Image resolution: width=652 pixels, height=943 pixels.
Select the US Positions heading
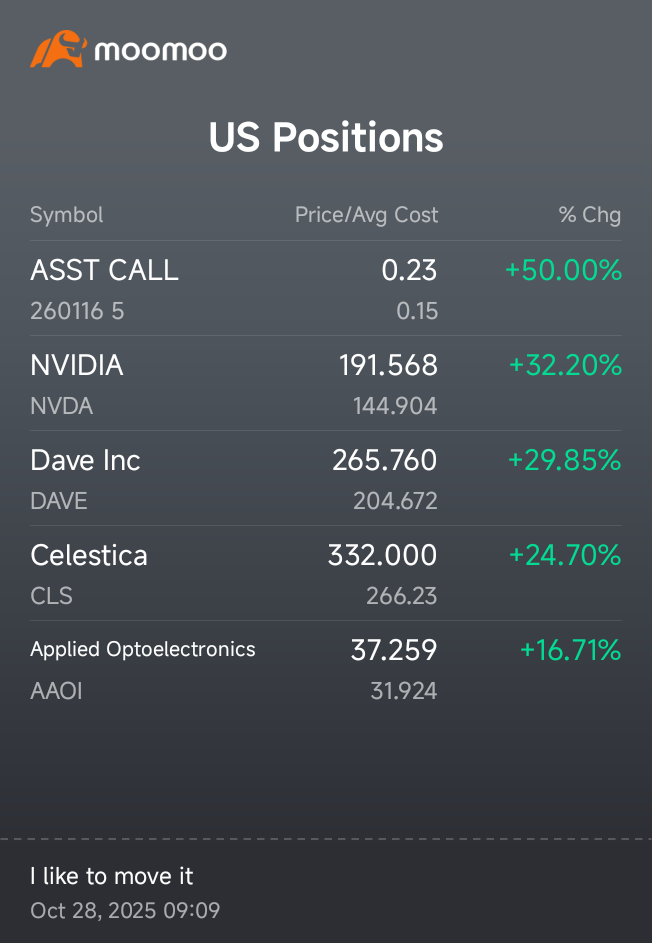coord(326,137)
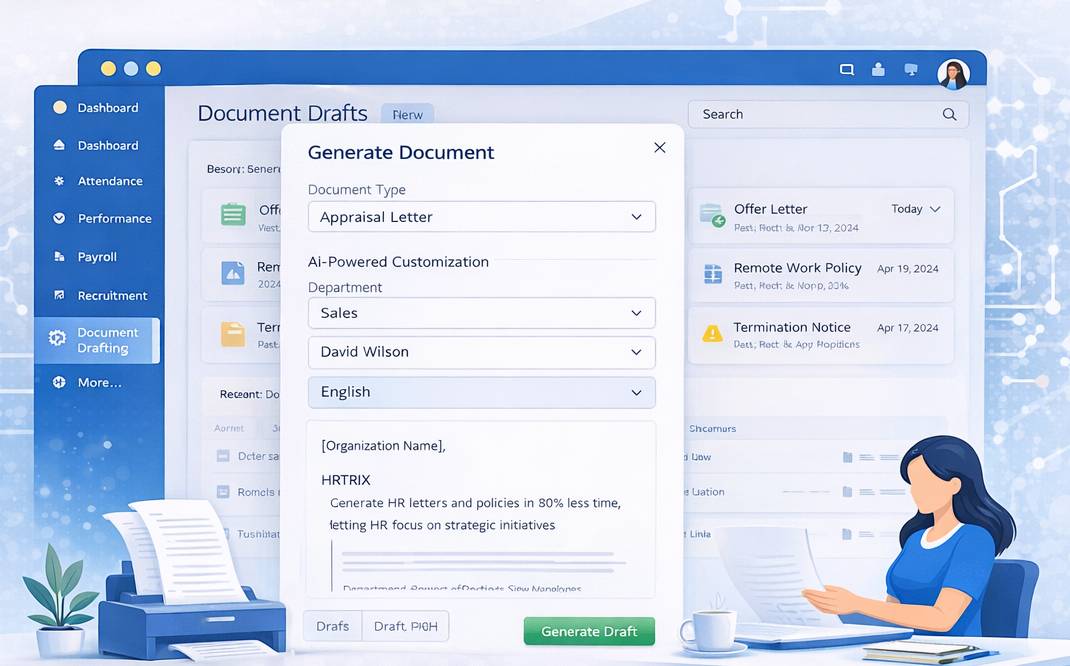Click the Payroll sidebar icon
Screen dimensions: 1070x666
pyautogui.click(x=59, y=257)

==

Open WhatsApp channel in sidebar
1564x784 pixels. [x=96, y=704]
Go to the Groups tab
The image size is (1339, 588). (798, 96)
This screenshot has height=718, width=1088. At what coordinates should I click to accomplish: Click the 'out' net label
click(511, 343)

* * *

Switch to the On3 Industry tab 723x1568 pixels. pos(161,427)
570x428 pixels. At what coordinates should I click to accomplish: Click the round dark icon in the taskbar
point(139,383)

> _WHAT TO PRODUCE_
Rewrite the listing from the line with "Image resolution: width=652" up to and including the line with "pyautogui.click(x=59, y=257)", swapping "heading" for "title" and changing nothing else. Leave the pictures out of your answer.

> _RESULT OF THE TASK_
Image resolution: width=652 pixels, height=943 pixels.
Select the US Positions title
coord(326,137)
Click the Payroll sidebar icon
Screen dimensions: 1070x666
pyautogui.click(x=59, y=257)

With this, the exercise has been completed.